For the entries below, print exactly the lines between the line holding "The height and width of the screenshot is (803, 1463)." and the line holding "Cut the selected cell with the scissors icon", inclusive, and nothing else.

======== The records ========

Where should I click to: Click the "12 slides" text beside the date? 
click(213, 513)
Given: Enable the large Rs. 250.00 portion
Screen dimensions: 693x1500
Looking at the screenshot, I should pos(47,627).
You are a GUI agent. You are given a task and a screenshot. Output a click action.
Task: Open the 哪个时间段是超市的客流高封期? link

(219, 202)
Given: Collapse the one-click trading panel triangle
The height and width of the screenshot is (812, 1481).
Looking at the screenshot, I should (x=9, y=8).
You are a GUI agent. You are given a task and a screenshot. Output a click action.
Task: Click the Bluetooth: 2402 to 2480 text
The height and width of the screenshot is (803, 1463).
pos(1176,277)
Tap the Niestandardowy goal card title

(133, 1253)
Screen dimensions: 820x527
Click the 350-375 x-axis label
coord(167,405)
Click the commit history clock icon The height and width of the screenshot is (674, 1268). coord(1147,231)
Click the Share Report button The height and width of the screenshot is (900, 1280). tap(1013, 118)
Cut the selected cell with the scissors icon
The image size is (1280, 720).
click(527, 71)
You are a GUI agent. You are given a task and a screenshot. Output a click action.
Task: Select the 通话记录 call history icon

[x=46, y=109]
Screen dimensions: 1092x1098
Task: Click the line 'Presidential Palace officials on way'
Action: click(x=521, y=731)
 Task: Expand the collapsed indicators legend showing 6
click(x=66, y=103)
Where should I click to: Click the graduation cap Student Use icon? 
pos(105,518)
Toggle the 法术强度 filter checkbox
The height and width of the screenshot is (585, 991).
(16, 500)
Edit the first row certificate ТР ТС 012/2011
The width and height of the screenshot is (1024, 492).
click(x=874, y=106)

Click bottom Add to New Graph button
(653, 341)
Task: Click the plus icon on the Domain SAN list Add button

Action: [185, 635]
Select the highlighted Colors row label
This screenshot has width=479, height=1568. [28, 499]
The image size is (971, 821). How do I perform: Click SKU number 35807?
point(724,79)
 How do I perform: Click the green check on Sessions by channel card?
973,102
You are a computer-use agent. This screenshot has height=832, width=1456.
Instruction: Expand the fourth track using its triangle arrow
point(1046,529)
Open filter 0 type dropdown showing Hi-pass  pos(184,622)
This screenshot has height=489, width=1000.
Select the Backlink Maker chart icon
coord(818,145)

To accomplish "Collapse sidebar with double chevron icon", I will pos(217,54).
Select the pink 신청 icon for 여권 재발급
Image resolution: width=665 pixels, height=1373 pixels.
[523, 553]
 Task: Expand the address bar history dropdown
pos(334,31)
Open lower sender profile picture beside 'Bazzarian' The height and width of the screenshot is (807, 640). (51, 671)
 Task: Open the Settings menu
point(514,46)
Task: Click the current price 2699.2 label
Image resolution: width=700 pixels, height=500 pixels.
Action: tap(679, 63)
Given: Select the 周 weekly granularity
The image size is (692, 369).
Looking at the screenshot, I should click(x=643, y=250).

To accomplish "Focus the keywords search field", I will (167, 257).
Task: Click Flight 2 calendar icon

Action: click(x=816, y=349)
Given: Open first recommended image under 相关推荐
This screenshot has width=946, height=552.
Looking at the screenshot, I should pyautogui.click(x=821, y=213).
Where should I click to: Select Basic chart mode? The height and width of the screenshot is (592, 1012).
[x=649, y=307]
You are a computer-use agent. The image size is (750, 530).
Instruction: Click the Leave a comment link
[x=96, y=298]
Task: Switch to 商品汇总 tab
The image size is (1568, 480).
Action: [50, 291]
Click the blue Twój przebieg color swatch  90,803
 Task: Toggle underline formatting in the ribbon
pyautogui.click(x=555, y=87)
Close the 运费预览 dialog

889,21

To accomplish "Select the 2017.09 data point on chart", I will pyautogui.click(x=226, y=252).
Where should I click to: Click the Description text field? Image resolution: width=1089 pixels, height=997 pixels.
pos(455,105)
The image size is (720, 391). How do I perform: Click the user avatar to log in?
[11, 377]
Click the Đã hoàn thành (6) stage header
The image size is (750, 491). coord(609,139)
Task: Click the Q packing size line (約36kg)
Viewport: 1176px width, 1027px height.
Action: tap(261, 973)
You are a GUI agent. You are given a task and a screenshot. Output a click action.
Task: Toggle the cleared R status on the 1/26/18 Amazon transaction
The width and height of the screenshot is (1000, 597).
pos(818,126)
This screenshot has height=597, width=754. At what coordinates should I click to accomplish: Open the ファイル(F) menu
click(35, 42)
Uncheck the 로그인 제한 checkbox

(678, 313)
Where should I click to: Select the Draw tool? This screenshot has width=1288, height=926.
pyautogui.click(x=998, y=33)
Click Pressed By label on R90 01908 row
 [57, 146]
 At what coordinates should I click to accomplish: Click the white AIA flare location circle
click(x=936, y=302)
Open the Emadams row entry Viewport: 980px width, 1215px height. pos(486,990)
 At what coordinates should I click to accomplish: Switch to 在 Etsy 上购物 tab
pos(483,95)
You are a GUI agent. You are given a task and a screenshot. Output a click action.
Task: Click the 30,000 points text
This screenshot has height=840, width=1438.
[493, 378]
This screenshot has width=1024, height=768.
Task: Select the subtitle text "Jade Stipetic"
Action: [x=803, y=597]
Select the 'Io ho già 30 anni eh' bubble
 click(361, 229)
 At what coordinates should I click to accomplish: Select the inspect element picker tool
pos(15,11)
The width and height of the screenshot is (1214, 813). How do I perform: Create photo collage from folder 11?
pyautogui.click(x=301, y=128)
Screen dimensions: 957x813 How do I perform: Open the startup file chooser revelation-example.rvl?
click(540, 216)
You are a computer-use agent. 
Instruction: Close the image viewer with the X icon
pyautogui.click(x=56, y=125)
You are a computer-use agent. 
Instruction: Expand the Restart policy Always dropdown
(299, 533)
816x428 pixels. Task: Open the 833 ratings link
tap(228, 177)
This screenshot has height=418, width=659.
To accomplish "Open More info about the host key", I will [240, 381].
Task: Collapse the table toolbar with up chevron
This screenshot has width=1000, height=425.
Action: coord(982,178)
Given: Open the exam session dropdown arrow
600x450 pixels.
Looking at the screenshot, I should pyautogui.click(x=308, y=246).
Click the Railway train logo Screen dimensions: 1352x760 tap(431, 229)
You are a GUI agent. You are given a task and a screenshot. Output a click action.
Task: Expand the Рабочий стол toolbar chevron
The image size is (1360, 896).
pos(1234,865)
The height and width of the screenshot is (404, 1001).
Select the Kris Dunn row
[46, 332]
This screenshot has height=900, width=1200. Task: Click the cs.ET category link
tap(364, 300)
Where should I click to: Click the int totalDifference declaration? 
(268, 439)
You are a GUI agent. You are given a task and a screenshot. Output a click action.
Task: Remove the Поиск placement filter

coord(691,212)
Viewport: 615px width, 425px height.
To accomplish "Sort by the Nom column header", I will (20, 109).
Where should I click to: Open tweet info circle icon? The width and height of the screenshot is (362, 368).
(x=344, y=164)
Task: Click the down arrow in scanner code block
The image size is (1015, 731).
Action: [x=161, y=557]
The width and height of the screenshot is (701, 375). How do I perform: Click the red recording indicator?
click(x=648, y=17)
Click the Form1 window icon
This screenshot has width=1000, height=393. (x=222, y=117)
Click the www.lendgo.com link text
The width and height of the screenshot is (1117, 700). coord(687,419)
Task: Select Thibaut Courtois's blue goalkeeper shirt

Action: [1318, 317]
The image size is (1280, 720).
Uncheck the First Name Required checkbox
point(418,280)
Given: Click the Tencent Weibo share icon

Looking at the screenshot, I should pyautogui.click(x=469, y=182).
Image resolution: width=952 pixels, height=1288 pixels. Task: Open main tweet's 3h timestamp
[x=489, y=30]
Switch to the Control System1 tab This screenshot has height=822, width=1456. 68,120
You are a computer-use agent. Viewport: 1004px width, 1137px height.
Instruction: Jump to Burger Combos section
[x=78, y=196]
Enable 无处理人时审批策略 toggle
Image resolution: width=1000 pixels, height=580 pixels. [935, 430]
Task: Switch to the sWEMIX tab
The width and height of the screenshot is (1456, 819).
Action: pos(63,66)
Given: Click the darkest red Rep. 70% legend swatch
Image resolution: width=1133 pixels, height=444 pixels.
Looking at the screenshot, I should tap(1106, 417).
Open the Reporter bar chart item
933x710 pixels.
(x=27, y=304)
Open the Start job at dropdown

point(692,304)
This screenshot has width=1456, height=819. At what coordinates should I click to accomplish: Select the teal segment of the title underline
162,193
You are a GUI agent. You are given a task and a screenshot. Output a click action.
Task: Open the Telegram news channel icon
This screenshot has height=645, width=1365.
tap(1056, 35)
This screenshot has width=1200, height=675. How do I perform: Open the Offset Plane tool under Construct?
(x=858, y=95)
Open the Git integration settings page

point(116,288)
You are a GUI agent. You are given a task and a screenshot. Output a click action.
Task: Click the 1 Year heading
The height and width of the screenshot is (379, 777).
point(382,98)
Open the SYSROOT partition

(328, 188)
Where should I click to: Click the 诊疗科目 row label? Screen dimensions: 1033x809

========

▶ **Finished exercise**:
The height and width of the screenshot is (803, 1463).
pos(1176,277)
Tap the Niestandardowy goal card title

(133, 1253)
Screen dimensions: 820x527
Click the 350-375 x-axis label
coord(167,405)
Click the commit history clock icon The height and width of the screenshot is (674, 1268). coord(1147,231)
Click the Share Report button The height and width of the screenshot is (900, 1280). tap(1013, 118)
Cut the selected cell with the scissors icon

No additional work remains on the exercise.